Could you print, exactly and without pictures, only the lines from the one with "Task: Open the Osc A Single mode dropdown" through the end of the records below?

Top of SUPPLIED MATERIAL

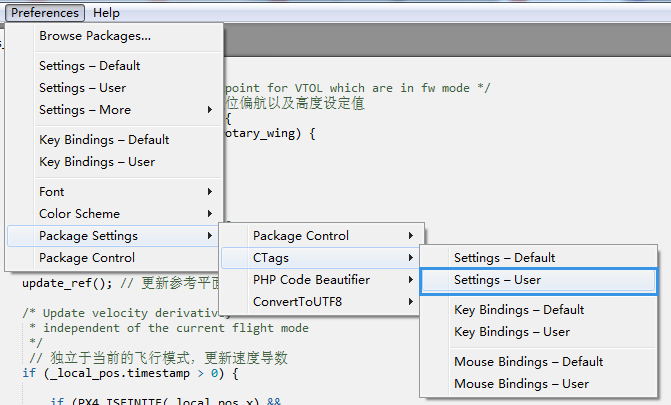This screenshot has height=405, width=671.
Task: Select the CTags submenu entry
Action: [x=272, y=258]
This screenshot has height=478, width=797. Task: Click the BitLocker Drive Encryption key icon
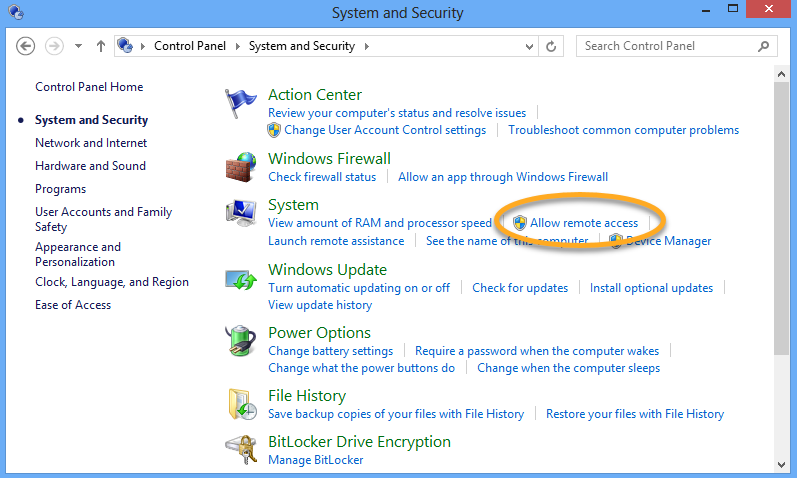click(241, 450)
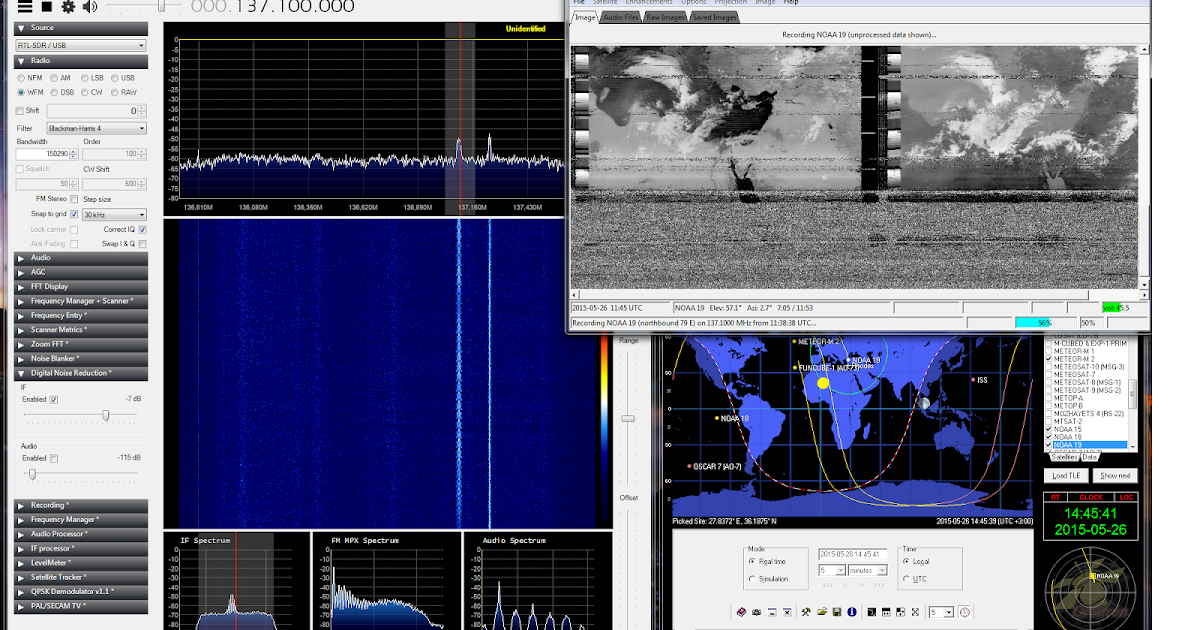Open SDR# settings with the gear icon

pyautogui.click(x=68, y=7)
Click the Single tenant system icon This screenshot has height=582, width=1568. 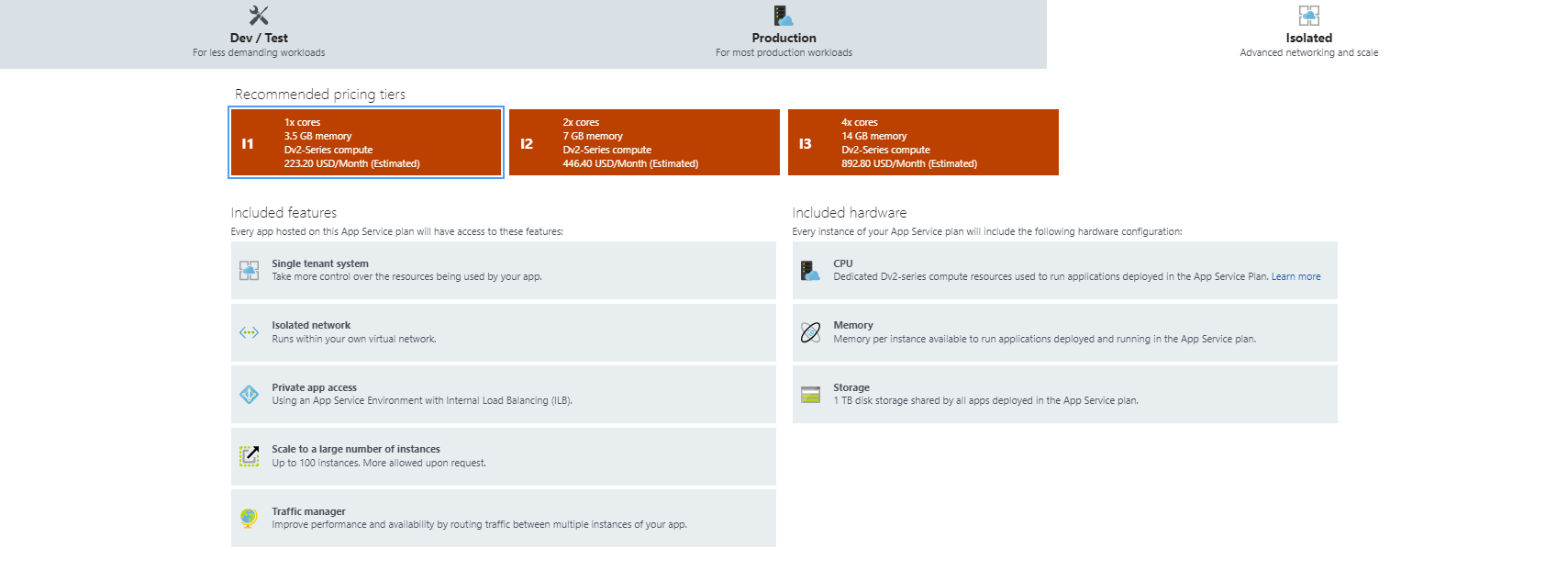point(249,270)
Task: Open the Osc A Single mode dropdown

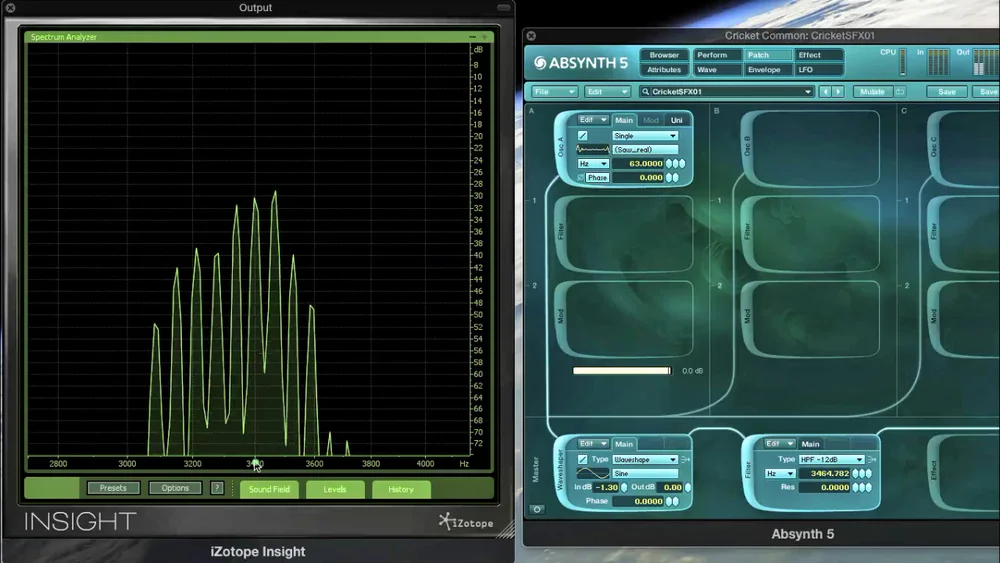Action: click(x=645, y=136)
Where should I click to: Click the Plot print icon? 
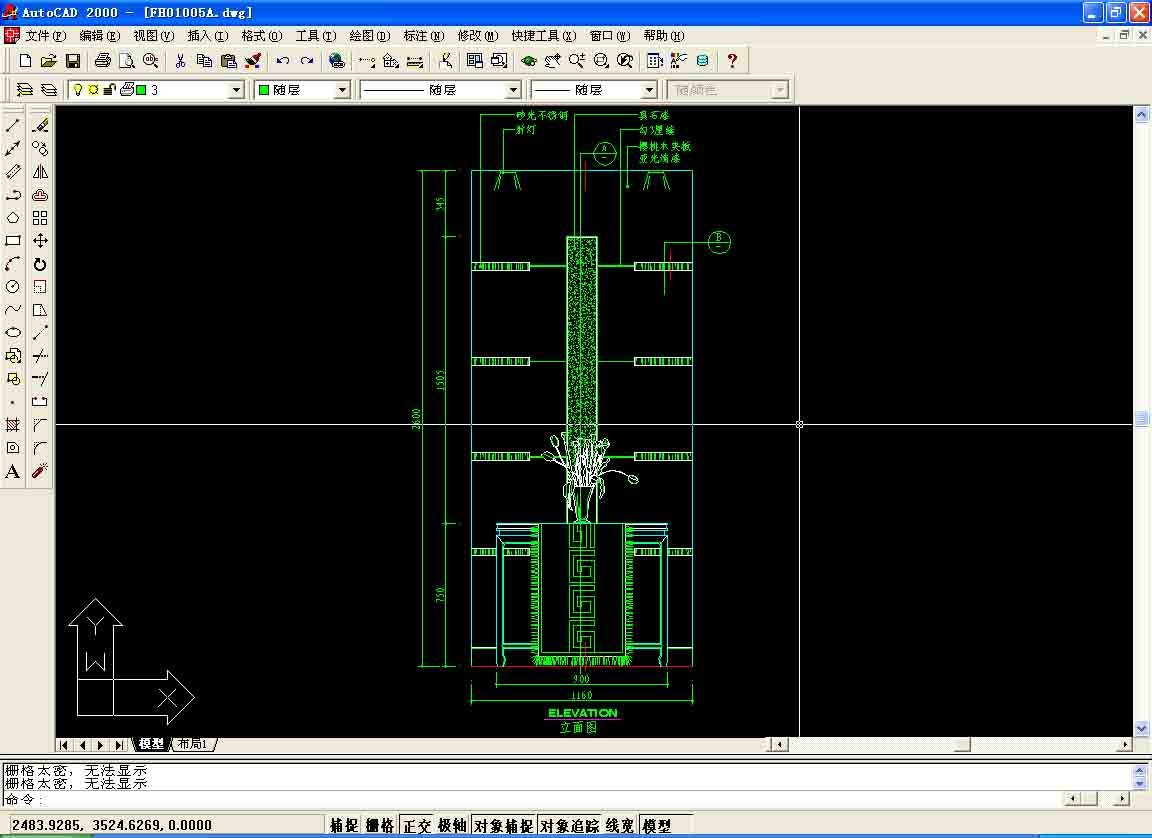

Bottom of SUPPLIED MATERIAL

WRITTEN SOLUTION →
Task: Open the Osc A Single mode dropdown

Action: click(x=645, y=136)
Where should I click to: Click the Plot print icon? 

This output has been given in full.